In today’s changing commercial environment, the position of chief digital officer (CDO) is the pivotal point on which a company’s digital transformation succeeds or fails.
However, Clare Johnston, co-chief executive and founder of specialist digital executive search firm The Up Group, believes fundamental to the success of a CDO is their rank within the corporate hierarchy.
“If the CDO reports directly to the chief executive, this signifies the company is taking digital transformation seriously,” says Ms Johnston.
To effect the level of change often desired, very senior leadership is required, feeding into the transformation of systems, culture, processes, talent and development, measurement, and entire ways of working, as well as user experience, she says.

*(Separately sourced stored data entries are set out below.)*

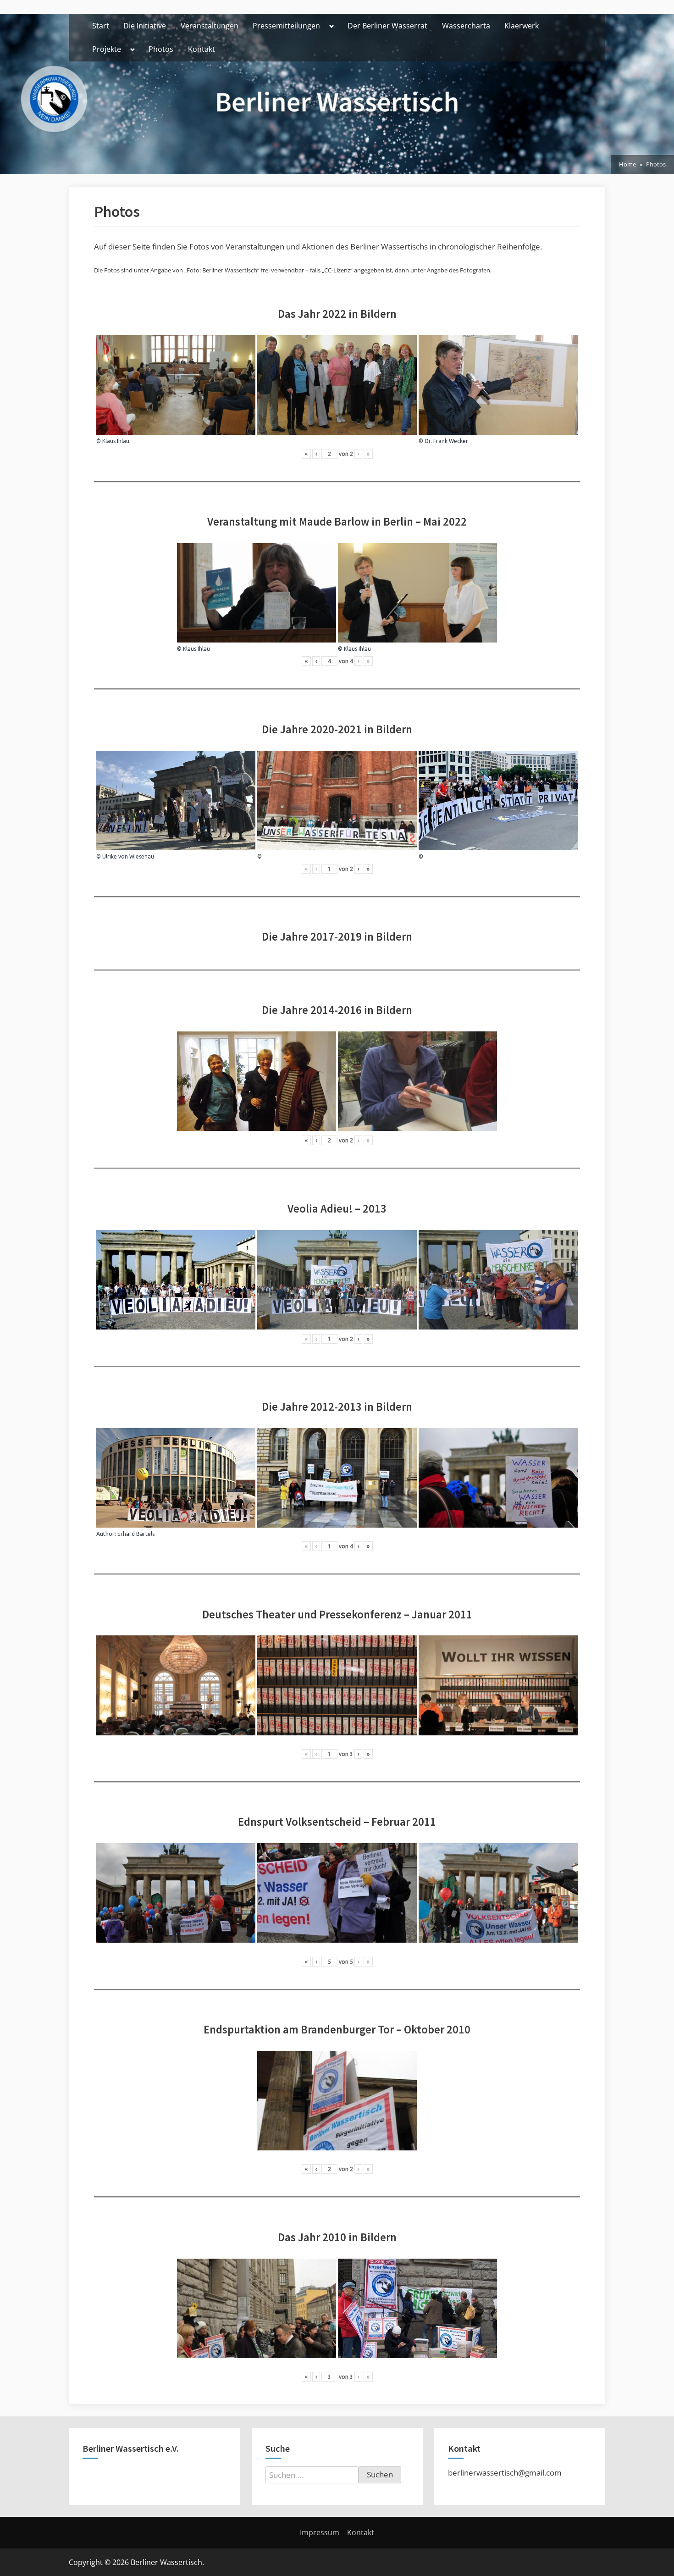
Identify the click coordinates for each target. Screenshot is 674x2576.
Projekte (106, 49)
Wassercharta (466, 26)
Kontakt (201, 49)
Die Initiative (144, 26)
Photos (161, 49)
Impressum (319, 2532)
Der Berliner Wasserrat (387, 26)
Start (100, 26)
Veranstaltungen (209, 26)
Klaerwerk (521, 26)
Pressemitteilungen (286, 26)
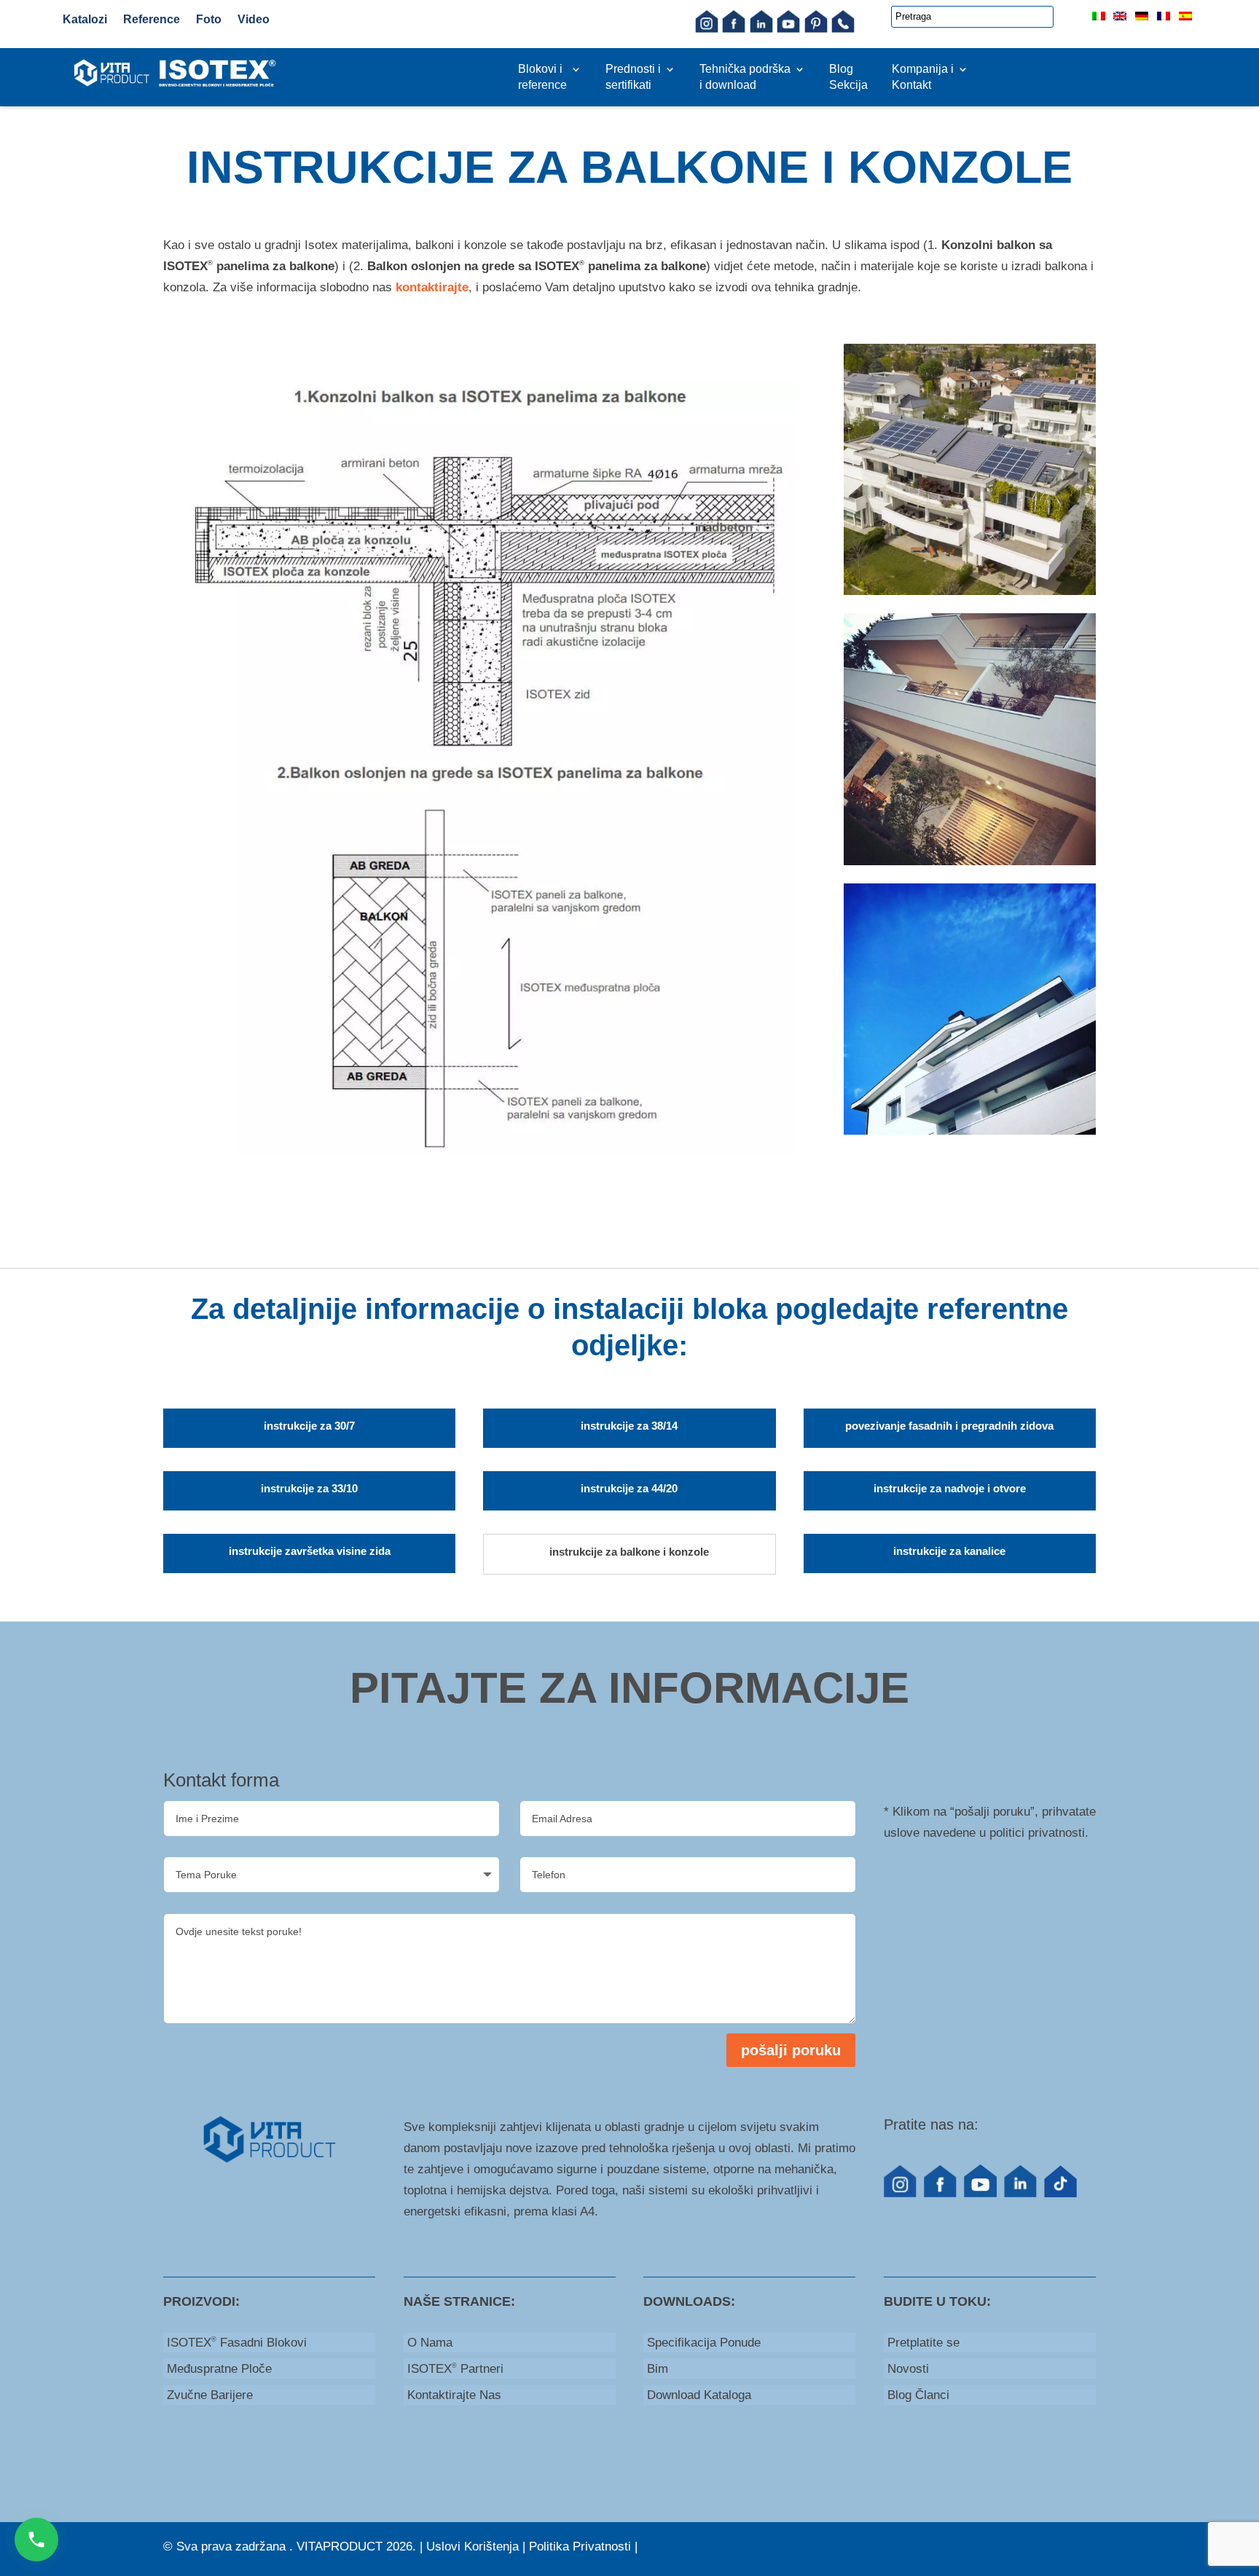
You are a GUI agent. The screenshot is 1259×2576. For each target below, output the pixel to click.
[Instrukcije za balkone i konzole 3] (970, 1131)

“It’s important to have a senior CDO as opposed to them sitting a few levels down, reporting to a chief marketing officer or a chief technology officer, because digital transformation is central to how a business operates,” says Ms Johnston.
Sean Cornwell, CDO at Travelex, says the role is often created by frustrated chief executives seeking catalysts for change.
“Other C-suite roles are seldom able to drive the required change because they are not broad-reaching enough,” he says. “I think these roles will be with us for a few years, but they are ultimately temporary as digitisation becomes part of every employee’s DNA. You wouldn’t catch Google or Facebook talking about a CDO – they’d be laughed out of the room.”
Those recruited as CDOs will often have grown up in pure-play digital businesses, yet in order to be effective at driving transformation, they need to be able to communicate in a more traditional environment.
“There will be organ rejection,” says Ms Johnston, who describes the optimum CDO candidate as someone with multichannel experience, across digital and traditional.